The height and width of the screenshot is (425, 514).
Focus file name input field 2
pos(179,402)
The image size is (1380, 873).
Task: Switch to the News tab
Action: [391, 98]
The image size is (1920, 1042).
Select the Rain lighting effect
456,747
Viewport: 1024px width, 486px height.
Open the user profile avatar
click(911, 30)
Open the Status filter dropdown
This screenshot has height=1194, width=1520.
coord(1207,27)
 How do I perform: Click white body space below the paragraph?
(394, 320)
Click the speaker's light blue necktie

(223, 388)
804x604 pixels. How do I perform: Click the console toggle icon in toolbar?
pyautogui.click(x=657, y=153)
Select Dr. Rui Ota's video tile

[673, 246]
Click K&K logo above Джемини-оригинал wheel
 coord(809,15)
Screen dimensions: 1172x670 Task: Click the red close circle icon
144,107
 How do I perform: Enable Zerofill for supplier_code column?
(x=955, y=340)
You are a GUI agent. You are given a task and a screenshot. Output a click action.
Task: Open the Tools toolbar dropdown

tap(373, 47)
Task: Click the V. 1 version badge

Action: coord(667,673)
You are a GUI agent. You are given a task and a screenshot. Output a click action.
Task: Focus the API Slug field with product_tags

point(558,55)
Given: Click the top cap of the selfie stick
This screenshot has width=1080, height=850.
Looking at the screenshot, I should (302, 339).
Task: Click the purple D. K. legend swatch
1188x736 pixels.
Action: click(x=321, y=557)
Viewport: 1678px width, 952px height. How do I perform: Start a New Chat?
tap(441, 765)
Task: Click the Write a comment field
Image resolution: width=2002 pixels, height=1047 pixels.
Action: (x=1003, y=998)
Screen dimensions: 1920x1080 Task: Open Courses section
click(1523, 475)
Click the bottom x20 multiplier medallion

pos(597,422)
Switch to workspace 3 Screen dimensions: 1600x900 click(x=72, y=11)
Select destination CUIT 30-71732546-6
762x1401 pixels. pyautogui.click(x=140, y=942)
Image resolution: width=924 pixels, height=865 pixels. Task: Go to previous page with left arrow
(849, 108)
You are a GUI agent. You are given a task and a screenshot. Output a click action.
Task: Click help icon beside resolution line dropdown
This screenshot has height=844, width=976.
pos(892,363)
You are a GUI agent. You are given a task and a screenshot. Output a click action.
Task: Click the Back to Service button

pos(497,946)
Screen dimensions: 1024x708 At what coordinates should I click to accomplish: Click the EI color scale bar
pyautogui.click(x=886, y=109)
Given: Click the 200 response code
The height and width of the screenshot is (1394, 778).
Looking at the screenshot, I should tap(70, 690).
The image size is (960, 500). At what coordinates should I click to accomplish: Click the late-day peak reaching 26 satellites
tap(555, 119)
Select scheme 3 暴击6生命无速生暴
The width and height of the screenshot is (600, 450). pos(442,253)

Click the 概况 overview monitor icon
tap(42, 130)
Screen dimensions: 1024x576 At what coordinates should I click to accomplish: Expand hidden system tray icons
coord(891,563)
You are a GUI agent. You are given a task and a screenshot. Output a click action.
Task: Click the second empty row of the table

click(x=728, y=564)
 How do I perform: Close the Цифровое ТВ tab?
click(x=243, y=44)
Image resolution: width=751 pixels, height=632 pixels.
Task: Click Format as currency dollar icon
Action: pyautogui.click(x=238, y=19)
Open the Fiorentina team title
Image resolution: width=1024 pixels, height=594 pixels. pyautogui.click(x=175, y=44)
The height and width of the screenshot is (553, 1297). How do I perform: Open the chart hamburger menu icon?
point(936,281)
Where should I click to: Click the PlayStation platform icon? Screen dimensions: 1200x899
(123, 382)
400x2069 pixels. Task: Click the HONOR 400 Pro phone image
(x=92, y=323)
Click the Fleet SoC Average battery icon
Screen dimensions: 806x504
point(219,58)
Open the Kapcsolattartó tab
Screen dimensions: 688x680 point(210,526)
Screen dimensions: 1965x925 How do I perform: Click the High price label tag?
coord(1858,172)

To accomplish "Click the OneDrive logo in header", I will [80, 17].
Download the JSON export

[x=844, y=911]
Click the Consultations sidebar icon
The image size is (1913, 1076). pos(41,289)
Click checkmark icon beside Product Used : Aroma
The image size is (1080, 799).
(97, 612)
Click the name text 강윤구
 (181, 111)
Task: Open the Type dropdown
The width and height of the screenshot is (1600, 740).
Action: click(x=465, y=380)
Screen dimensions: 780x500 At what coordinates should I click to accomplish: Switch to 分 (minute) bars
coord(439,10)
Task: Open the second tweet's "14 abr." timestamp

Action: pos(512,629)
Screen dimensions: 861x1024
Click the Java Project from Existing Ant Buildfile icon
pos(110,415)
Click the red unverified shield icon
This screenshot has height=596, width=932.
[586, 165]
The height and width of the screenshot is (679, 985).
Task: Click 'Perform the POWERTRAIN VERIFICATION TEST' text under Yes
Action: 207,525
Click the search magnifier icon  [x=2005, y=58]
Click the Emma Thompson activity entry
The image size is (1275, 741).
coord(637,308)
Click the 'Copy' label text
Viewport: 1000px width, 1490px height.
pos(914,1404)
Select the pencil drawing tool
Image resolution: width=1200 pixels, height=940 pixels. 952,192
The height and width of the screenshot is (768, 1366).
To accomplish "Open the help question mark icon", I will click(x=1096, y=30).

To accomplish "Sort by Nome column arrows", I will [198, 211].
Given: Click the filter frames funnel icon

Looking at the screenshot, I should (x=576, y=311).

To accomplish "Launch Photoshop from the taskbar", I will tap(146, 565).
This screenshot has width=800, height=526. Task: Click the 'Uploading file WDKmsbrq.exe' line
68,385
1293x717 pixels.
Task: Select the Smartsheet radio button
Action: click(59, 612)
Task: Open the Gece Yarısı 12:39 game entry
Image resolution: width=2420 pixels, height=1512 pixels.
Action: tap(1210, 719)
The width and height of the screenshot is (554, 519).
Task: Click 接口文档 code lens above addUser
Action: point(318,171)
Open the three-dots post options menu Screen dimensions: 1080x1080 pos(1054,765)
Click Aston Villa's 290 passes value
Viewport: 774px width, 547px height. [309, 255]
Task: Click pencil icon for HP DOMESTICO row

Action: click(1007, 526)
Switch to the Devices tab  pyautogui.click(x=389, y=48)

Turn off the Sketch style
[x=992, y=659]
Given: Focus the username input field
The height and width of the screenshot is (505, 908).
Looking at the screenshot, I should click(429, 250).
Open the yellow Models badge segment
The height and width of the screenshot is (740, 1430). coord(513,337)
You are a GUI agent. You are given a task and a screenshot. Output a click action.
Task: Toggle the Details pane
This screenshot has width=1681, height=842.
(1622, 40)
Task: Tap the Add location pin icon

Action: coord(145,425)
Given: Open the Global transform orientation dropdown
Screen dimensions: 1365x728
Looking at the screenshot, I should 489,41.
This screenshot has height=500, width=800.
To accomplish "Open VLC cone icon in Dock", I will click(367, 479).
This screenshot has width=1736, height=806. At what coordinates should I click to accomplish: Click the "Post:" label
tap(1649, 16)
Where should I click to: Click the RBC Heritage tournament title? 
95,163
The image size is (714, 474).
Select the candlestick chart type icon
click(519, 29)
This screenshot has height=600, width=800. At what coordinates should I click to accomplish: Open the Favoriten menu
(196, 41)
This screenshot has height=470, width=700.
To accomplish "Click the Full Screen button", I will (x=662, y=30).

# # # #

Could you print every record above exactly as it appears?

The height and width of the screenshot is (425, 514).
Focus file name input field 2
pos(179,402)
The image size is (1380, 873).
Task: Switch to the News tab
Action: [391, 98]
The image size is (1920, 1042).
Select the Rain lighting effect
456,747
Viewport: 1024px width, 486px height.
Open the user profile avatar
click(911, 30)
Open the Status filter dropdown
This screenshot has height=1194, width=1520.
coord(1207,27)
 How do I perform: Click white body space below the paragraph?
(394, 320)
Click the speaker's light blue necktie

(223, 388)
804x604 pixels. How do I perform: Click the console toggle icon in toolbar?
pyautogui.click(x=657, y=153)
Select Dr. Rui Ota's video tile

[673, 246]
Click K&K logo above Джемини-оригинал wheel
 coord(809,15)
Screen dimensions: 1172x670 Task: Click the red close circle icon
144,107
 How do I perform: Enable Zerofill for supplier_code column?
(x=955, y=340)
You are a GUI agent. You are given a task and a screenshot. Output a click action.
Task: Open the Tools toolbar dropdown

tap(373, 47)
Task: Click the V. 1 version badge

Action: coord(667,673)
You are a GUI agent. You are given a task and a screenshot. Output a click action.
Task: Focus the API Slug field with product_tags

point(558,55)
Given: Click the top cap of the selfie stick
This screenshot has width=1080, height=850.
Looking at the screenshot, I should (302, 339).
Task: Click the purple D. K. legend swatch
1188x736 pixels.
Action: click(x=321, y=557)
Viewport: 1678px width, 952px height. How do I perform: Start a New Chat?
tap(441, 765)
Task: Click the Write a comment field
Image resolution: width=2002 pixels, height=1047 pixels.
Action: (x=1003, y=998)
Screen dimensions: 1920x1080 Task: Open Courses section
click(1523, 475)
Click the bottom x20 multiplier medallion

pos(597,422)
Switch to workspace 3 Screen dimensions: 1600x900 click(x=72, y=11)
Select destination CUIT 30-71732546-6
762x1401 pixels. pyautogui.click(x=140, y=942)
Image resolution: width=924 pixels, height=865 pixels. Task: Go to previous page with left arrow
(849, 108)
You are a GUI agent. You are given a task and a screenshot. Output a click action.
Task: Click help icon beside resolution line dropdown
This screenshot has height=844, width=976.
pos(892,363)
You are a GUI agent. You are given a task and a screenshot. Output a click action.
Task: Click the Back to Service button

pos(497,946)
Screen dimensions: 1024x708 At what coordinates should I click to accomplish: Click the EI color scale bar
pyautogui.click(x=886, y=109)
Given: Click the 200 response code
The height and width of the screenshot is (1394, 778).
Looking at the screenshot, I should tap(70, 690).
The image size is (960, 500). At what coordinates should I click to accomplish: Click the late-day peak reaching 26 satellites
tap(555, 119)
Select scheme 3 暴击6生命无速生暴
The width and height of the screenshot is (600, 450). pos(442,253)

Click the 概况 overview monitor icon
tap(42, 130)
Screen dimensions: 1024x576 At what coordinates should I click to accomplish: Expand hidden system tray icons
coord(891,563)
You are a GUI agent. You are given a task and a screenshot. Output a click action.
Task: Click the second empty row of the table

click(x=728, y=564)
 How do I perform: Close the Цифровое ТВ tab?
click(x=243, y=44)
Image resolution: width=751 pixels, height=632 pixels.
Task: Click Format as currency dollar icon
Action: pyautogui.click(x=238, y=19)
Open the Fiorentina team title
Image resolution: width=1024 pixels, height=594 pixels. pyautogui.click(x=175, y=44)
The height and width of the screenshot is (553, 1297). How do I perform: Open the chart hamburger menu icon?
point(936,281)
Where should I click to: Click the PlayStation platform icon? Screen dimensions: 1200x899
(123, 382)
400x2069 pixels. Task: Click the HONOR 400 Pro phone image
(x=92, y=323)
Click the Fleet SoC Average battery icon
Screen dimensions: 806x504
point(219,58)
Open the Kapcsolattartó tab
Screen dimensions: 688x680 point(210,526)
Screen dimensions: 1965x925 How do I perform: Click the High price label tag?
coord(1858,172)

To accomplish "Click the OneDrive logo in header", I will [80, 17].
Download the JSON export

[x=844, y=911]
Click the Consultations sidebar icon
The image size is (1913, 1076). pos(41,289)
Click checkmark icon beside Product Used : Aroma
The image size is (1080, 799).
(97, 612)
Click the name text 강윤구
 (181, 111)
Task: Open the Type dropdown
The width and height of the screenshot is (1600, 740).
Action: click(x=465, y=380)
Screen dimensions: 780x500 At what coordinates should I click to accomplish: Switch to 分 (minute) bars
coord(439,10)
Task: Open the second tweet's "14 abr." timestamp

Action: pos(512,629)
Screen dimensions: 861x1024
Click the Java Project from Existing Ant Buildfile icon
pos(110,415)
Click the red unverified shield icon
This screenshot has height=596, width=932.
[586, 165]
The height and width of the screenshot is (679, 985).
Task: Click 'Perform the POWERTRAIN VERIFICATION TEST' text under Yes
Action: 207,525
Click the search magnifier icon  [x=2005, y=58]
Click the Emma Thompson activity entry
The image size is (1275, 741).
coord(637,308)
Click the 'Copy' label text
Viewport: 1000px width, 1490px height.
pos(914,1404)
Select the pencil drawing tool
Image resolution: width=1200 pixels, height=940 pixels. 952,192
The height and width of the screenshot is (768, 1366).
To accomplish "Open the help question mark icon", I will click(x=1096, y=30).

To accomplish "Sort by Nome column arrows", I will [198, 211].
Given: Click the filter frames funnel icon

Looking at the screenshot, I should (x=576, y=311).

To accomplish "Launch Photoshop from the taskbar", I will tap(146, 565).
This screenshot has width=800, height=526. Task: Click the 'Uploading file WDKmsbrq.exe' line
68,385
1293x717 pixels.
Task: Select the Smartsheet radio button
Action: click(59, 612)
Task: Open the Gece Yarısı 12:39 game entry
Image resolution: width=2420 pixels, height=1512 pixels.
Action: tap(1210, 719)
The width and height of the screenshot is (554, 519).
Task: Click 接口文档 code lens above addUser
Action: point(318,171)
Open the three-dots post options menu Screen dimensions: 1080x1080 pos(1054,765)
Click Aston Villa's 290 passes value
Viewport: 774px width, 547px height. [309, 255]
Task: Click pencil icon for HP DOMESTICO row

Action: click(1007, 526)
Switch to the Devices tab  pyautogui.click(x=389, y=48)

Turn off the Sketch style
[x=992, y=659]
Given: Focus the username input field
The height and width of the screenshot is (505, 908).
Looking at the screenshot, I should click(429, 250).
Open the yellow Models badge segment
The height and width of the screenshot is (740, 1430). coord(513,337)
You are a GUI agent. You are given a task and a screenshot. Output a click action.
Task: Toggle the Details pane
This screenshot has width=1681, height=842.
(1622, 40)
Task: Tap the Add location pin icon

Action: coord(145,425)
Given: Open the Global transform orientation dropdown
Screen dimensions: 1365x728
Looking at the screenshot, I should 489,41.
This screenshot has height=500, width=800.
To accomplish "Open VLC cone icon in Dock", I will click(367, 479).
This screenshot has width=1736, height=806. At what coordinates should I click to accomplish: Click the "Post:" label
tap(1649, 16)
Where should I click to: Click the RBC Heritage tournament title? 
95,163
The image size is (714, 474).
Select the candlestick chart type icon
click(519, 29)
This screenshot has height=600, width=800. At what coordinates should I click to accomplish: Open the Favoriten menu
(196, 41)
This screenshot has height=470, width=700.
To accomplish "Click the Full Screen button", I will (x=662, y=30).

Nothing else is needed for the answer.